Volcanic thunder, long thought to be impossible to hear on account of the intense sounds produced by volcanic eruptions, has been recorded for the first time. A team from the United States Geological Survey (USGS) and Alaska Volcano Observatory captured the sound during a series of eruptions last year at Bogoslof volcano. The rumbles could tell us more about this volcano’s inner workings.

Advances in the understanding of volcanic lightening, which forms as particles rub against each other, have provided a powerful new tool for volcano monitoring, helping scientists work out the amount of ash emitted. Now, volcanic thunder can join the monitoring toolkit.

Volcanic ash poses a major hazard to aircraft. If sucked into a jet engine, the ash may weld together and form a thick concrete, quickly causing the engine to fail.
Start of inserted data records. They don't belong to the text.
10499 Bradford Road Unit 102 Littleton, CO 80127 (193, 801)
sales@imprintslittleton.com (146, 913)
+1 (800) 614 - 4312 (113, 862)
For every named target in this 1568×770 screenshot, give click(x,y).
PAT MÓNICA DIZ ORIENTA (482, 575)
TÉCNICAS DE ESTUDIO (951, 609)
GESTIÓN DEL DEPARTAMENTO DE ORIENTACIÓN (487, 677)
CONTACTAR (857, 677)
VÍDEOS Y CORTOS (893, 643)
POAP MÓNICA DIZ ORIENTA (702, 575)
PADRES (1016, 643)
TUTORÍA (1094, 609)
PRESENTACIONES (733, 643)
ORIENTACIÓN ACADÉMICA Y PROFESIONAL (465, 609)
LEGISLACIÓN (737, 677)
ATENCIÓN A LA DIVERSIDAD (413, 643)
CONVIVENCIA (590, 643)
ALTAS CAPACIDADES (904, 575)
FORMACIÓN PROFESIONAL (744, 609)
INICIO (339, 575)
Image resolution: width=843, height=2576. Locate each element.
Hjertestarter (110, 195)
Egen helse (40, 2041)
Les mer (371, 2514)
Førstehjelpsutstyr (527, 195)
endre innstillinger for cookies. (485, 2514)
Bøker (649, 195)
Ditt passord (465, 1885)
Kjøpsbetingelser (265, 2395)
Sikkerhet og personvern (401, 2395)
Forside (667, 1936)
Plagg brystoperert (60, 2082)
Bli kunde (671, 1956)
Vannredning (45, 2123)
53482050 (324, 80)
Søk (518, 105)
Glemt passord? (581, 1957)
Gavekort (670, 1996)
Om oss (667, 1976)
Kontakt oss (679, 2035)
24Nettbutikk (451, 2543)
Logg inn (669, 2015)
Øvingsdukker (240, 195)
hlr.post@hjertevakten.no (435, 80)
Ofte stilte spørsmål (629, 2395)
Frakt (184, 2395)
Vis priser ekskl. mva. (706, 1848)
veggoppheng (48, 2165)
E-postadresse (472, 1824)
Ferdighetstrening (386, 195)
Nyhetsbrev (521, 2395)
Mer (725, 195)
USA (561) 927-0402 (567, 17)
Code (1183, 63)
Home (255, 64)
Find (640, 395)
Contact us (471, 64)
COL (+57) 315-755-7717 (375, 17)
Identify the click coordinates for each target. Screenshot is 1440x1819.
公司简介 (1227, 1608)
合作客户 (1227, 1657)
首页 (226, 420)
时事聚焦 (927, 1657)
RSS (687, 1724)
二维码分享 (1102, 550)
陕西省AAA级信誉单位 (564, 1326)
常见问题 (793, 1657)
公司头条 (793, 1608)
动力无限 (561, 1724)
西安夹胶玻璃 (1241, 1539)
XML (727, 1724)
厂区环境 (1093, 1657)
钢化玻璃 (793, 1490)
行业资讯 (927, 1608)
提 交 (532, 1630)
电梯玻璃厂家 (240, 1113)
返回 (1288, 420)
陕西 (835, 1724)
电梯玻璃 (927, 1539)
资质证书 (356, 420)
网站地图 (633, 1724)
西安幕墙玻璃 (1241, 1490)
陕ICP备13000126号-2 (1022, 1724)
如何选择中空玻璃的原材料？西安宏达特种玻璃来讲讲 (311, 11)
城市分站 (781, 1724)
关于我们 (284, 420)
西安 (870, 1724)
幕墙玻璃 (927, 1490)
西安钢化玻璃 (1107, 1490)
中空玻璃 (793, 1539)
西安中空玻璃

Monitoring ash plume development and advising aircraft to steer clear can prevent such a disaster.

Volcanic thunder indicates an eruption is under way and producing a significant amount of ash. For a long time, other noises caused by the erupting volcano have drowned out the thunder, but Matt Haney from the Alaska Volcano Observatory and his colleagues have found a way to separate the thunder from other activity. The study is accepted for publication in Geophysical Research Letters (GRL).

Using maps of volcanic lightening and a suite of microphones stationed on an island nearby, the team was able to work out exactly where the sound was coming from. “This opens up new ways to detect and analyse volcanic ash plumes,” said Heaney. “I expect that volcanic thunder will be observed at other volcanoes in the future.”

Bogoslof volcano

However, this technique is limited by the precise weather and eruption conditions needed to record the thunder. With over 60 explosive events during Bogoslof’s 2016–17 eruption sequence, only a handful offered the best conditions.

“The optimal conditions are when the wind is low, when you are downwind of the volcano, and when the eruption quiets down abruptly,” said Heaney.

Recording volcanic thunder offers scientists a new way of detecting volcanic lightning and, potentially, a means of estimating the size of an ash plume, but many questions remain. The next step is to understand how specific properties of volcanic ash translate into lightning patterns. Armed with this information, volcanologists could better map the hazard posed to aircraft.